The Fever is a novel by American writer Megan Abbott first published in 2014 by Little, Brown and Company. It is Abbott's seventh novel.

Abbott was inspired to write the novel by the 2012 LeRoy, New York Mass hysteria case.

Plot
Deenie Nash is a diligent student with a close-knit family: her brother, Eli, is a hockey star and her father is a popular teacher. But when Deenie's best friend is struck by a terrifying, unexplained seizure in the middle of class, the Nashes' seeming stability dissolves into chaos.

Soon more local girls start to experience bizarre symptoms, leaving health officials puzzled and parents in an uproar. As hysteria and contagion swell, a series of tightly held secrets emerges, threatening to unravel friendships, families, and the town's fragile idea of security.

Reception
The Fever was generally well received by critics, including starred reviews from Booklist, Kirkus Reviews, and Library Journal.

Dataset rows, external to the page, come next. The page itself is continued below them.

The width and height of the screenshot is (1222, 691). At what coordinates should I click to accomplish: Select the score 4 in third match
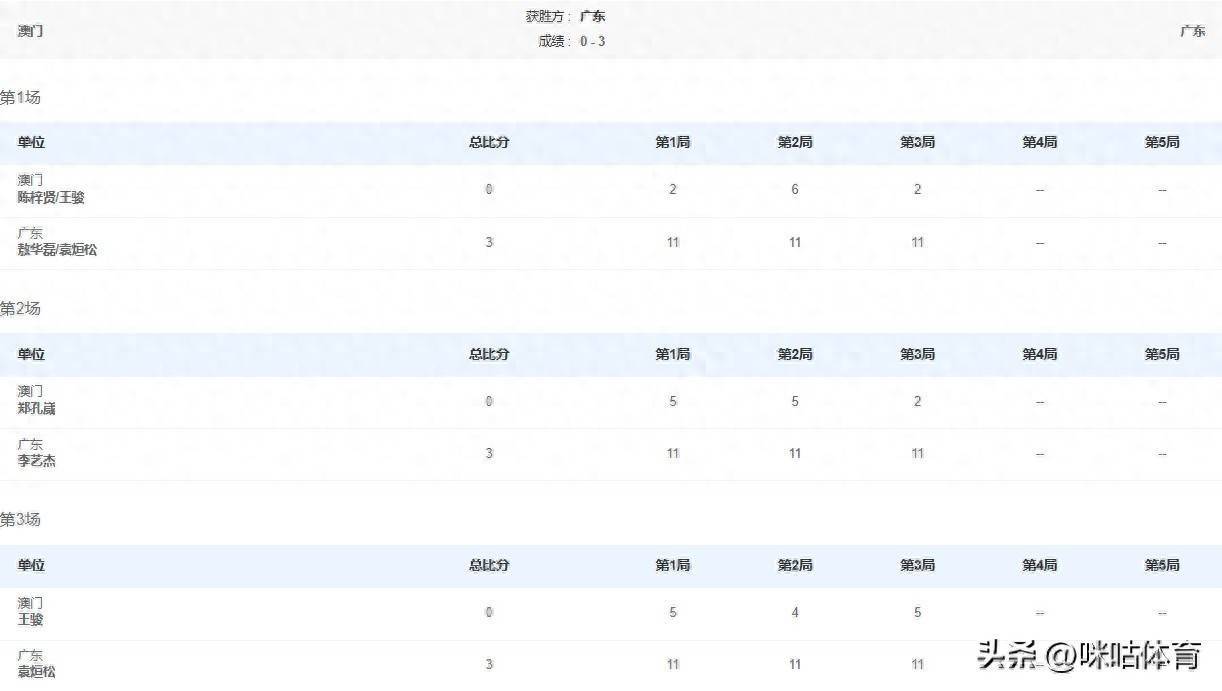[x=795, y=612]
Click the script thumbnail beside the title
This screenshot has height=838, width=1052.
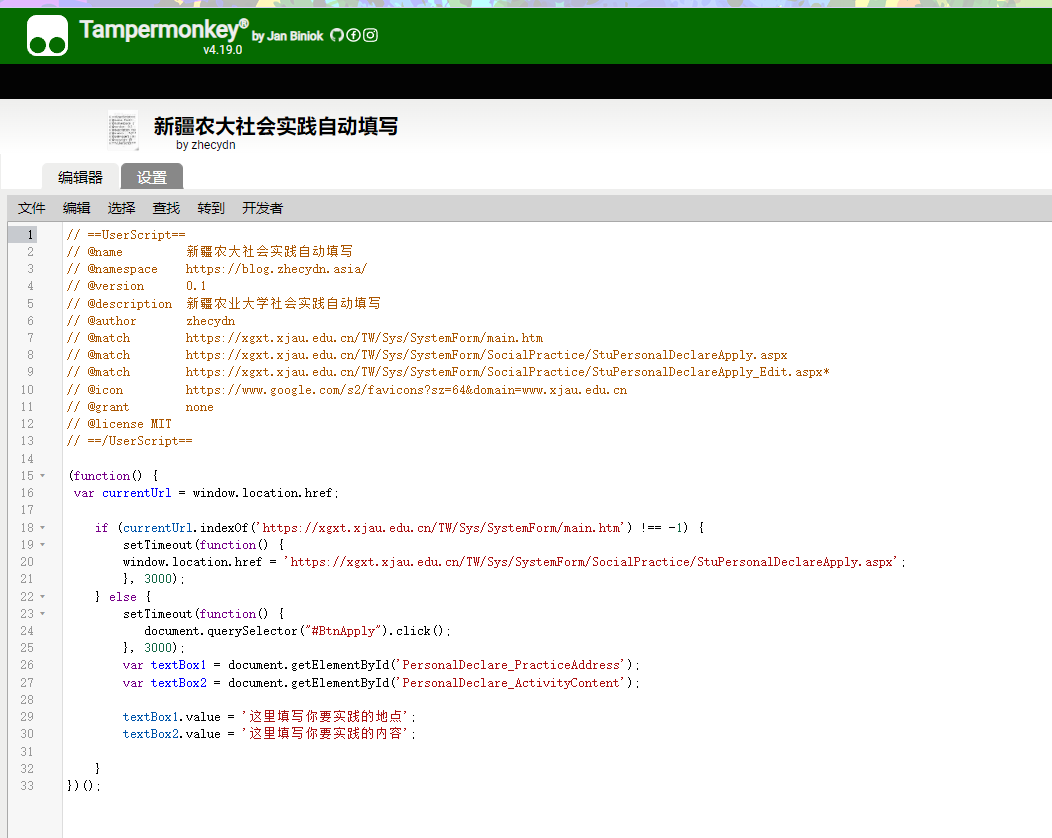coord(123,130)
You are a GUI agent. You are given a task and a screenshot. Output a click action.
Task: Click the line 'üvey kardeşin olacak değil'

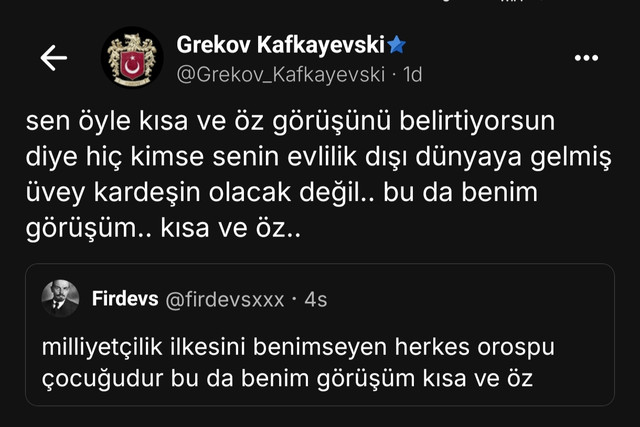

Booklist called the book "a powerful portrait of community, with interesting echoes of The Crucible." Kirkus wrote, "Nothing should be taken at face value in this jealousy- and hormone-soaked world except that Abbott is certainly our very best guide." Library Journal said The Fever was Abbott's best novel to date.

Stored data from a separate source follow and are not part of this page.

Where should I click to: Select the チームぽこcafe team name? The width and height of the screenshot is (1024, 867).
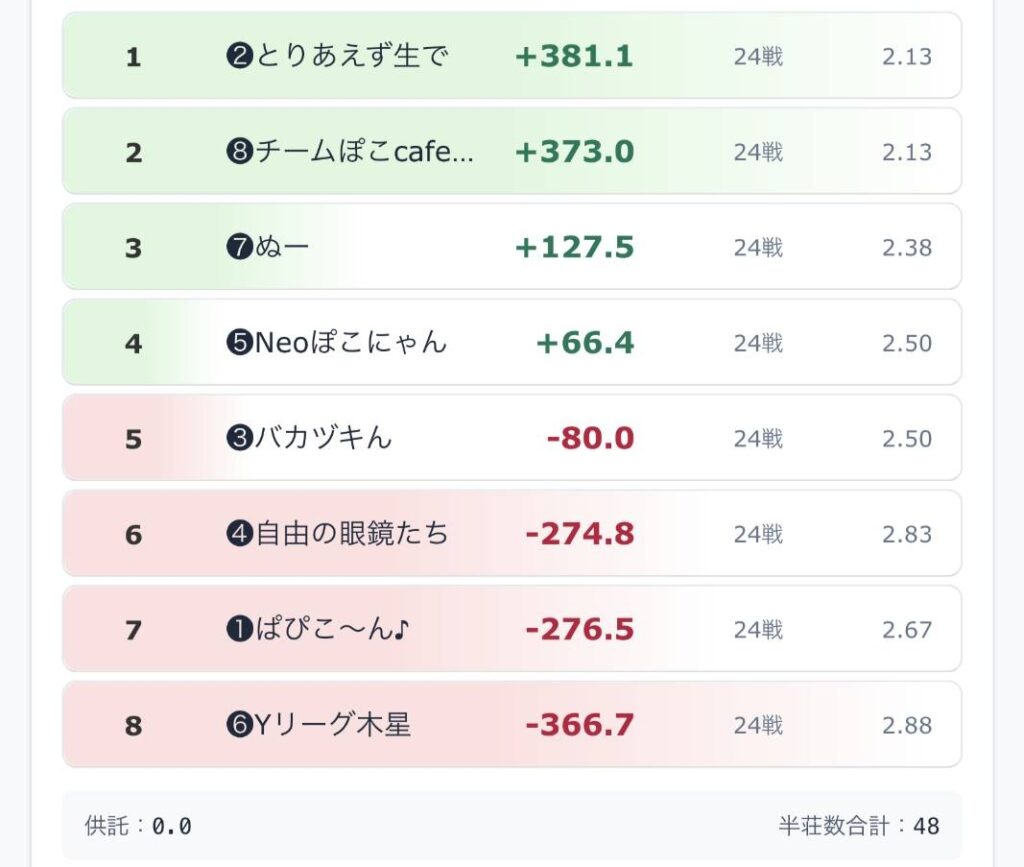350,152
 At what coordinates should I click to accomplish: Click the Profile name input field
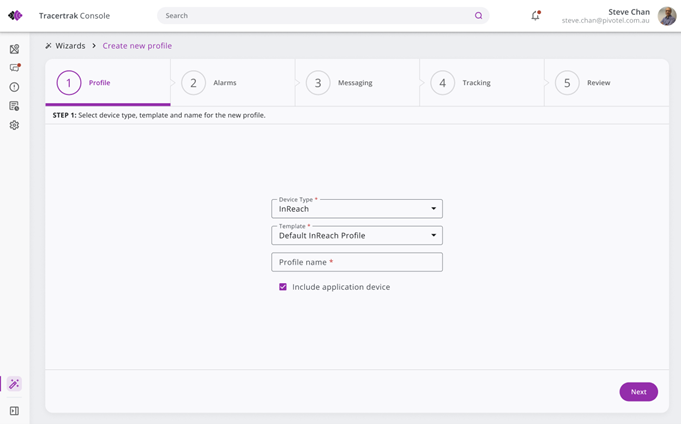click(356, 262)
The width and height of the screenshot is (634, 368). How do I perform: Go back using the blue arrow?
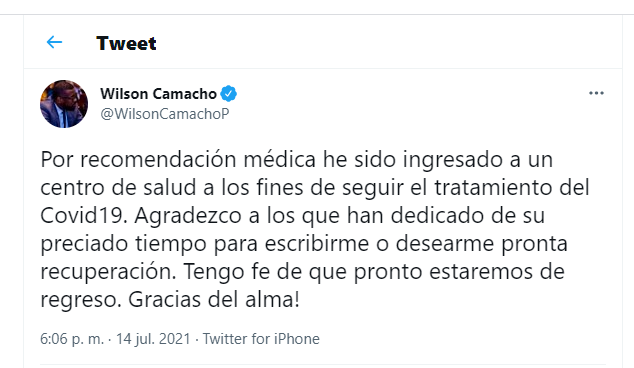click(54, 42)
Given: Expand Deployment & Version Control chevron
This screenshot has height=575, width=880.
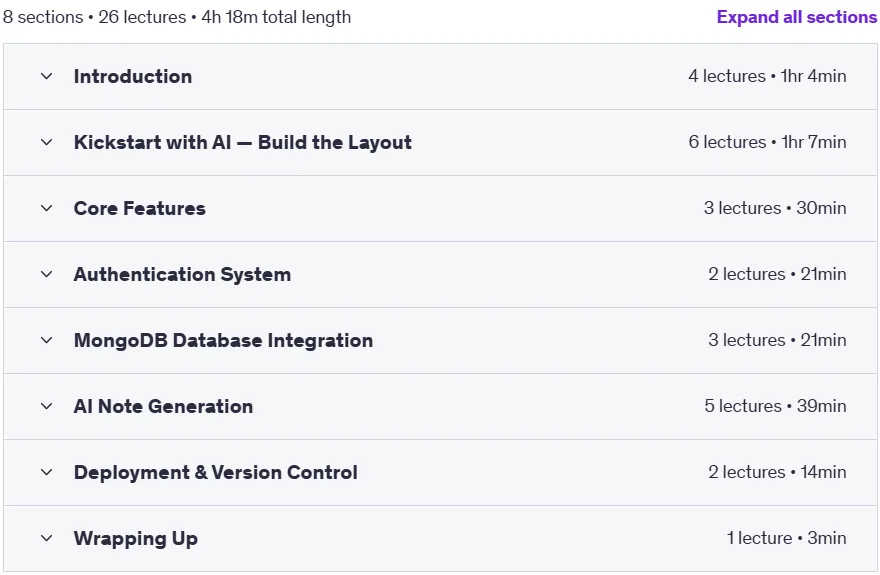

The New York Times described Abbott as "a skilled storyteller," and The Fever as "a gripping and unsettling novel."

Publishers Weekly wrote, "Abbott’s adolescents are close to pitch-perfect with their sudden switches between childlike vulnerability and calculating maturity," though mentioned "the narrative lacks in depth." Ultimately, they called the novel "a gripping story fueled by the razor-sharp treachery, jealousy, hormones, and insecurities of teenage girls."

Entertainment Weekly gave the book a B+ grade.